Turning to the world’s garage sale, eBay, I started researching past sales for historic realizations on Apples. Some were crazy with absurd bids (while the same item was offered for less than 1% that did not sell.) Most bids for machines were reasonable with only a few bidders interested. Long story short, I picked up a Platinum IIe, two disk drives (1/2 height), and a color monitor. It all arrived safe in two boxes and then the fun started. Did I mention that I had no disks yet?

Friday, August 22, 2008

Everything Starts (Again) Somewhere

This is a journal of my rediscovery of the Apple ][.

Once upon a time back in the 1970s, I had an Apple ][ with Integer BASIC in ROM. It was a great machine and did everything I asked of it. In those days it was all new, everyday brought word of new hardware or a new technique in programming on the Apple. At 1 MHz for the CPU and 48 KB of RAM, it was the finest 8-bit machine available at the time, or since.
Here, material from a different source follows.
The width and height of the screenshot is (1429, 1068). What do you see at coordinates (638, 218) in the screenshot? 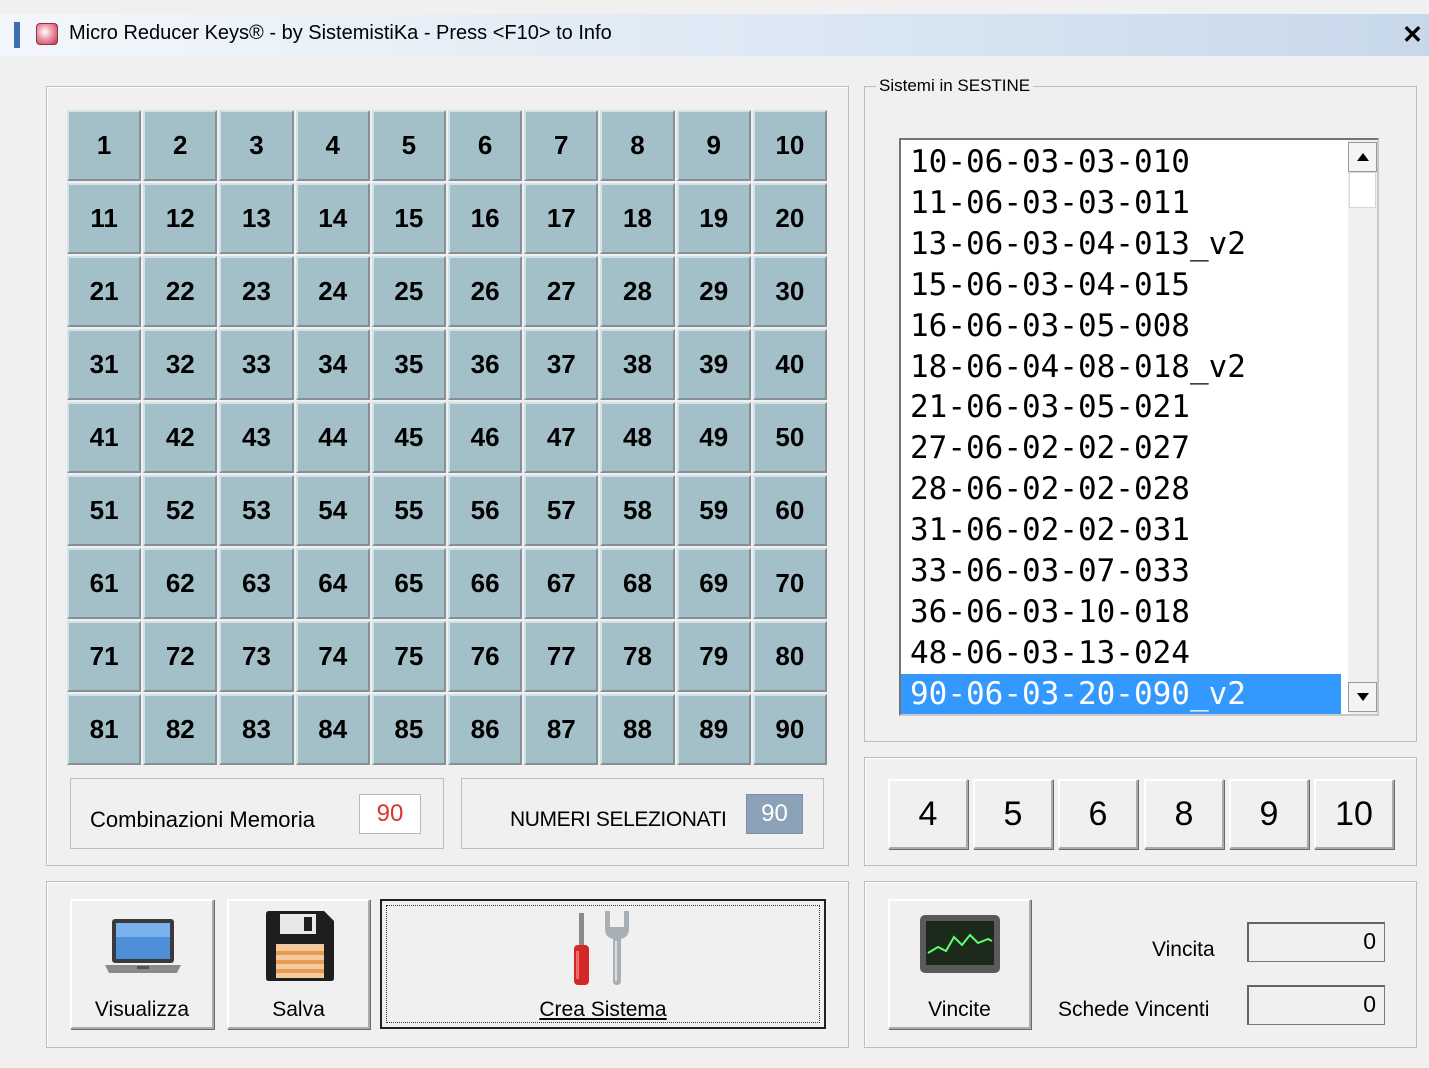
I see `number-button-18: 18` at bounding box center [638, 218].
One thing to another and I parted with the Apple in late 1980 or early 1981. Recently I stepped back into the arena and picked up an Apple IIe Platinum from a vendor on eBay.
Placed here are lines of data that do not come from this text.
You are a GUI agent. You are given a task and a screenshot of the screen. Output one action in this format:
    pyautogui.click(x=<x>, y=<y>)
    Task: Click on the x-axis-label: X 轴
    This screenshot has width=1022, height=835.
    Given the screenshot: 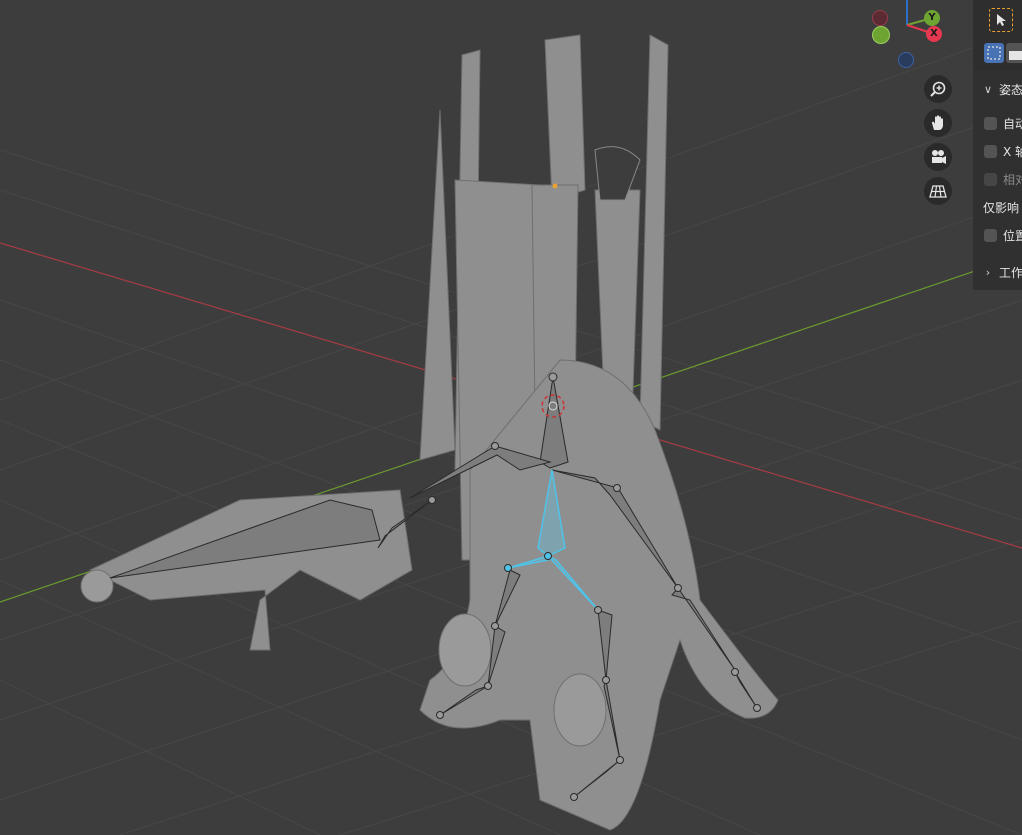 What is the action you would take?
    pyautogui.click(x=1012, y=152)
Many things have changed since then; many more (like the fun) have not changed.

These blogs chronicle my rediscovery of the Apple, some of the adventures in finding things (both hardware and software), some of the sites I have found on the web, some of the vendors still producing items for the Apples, and some of the people I have encountered along the way.

There is a lot of catch-up as this is written somewhere along in the process so many of the early entries may not be in correct chronological order.

Comments, suggestions, references, and general what-have-you are always welcome.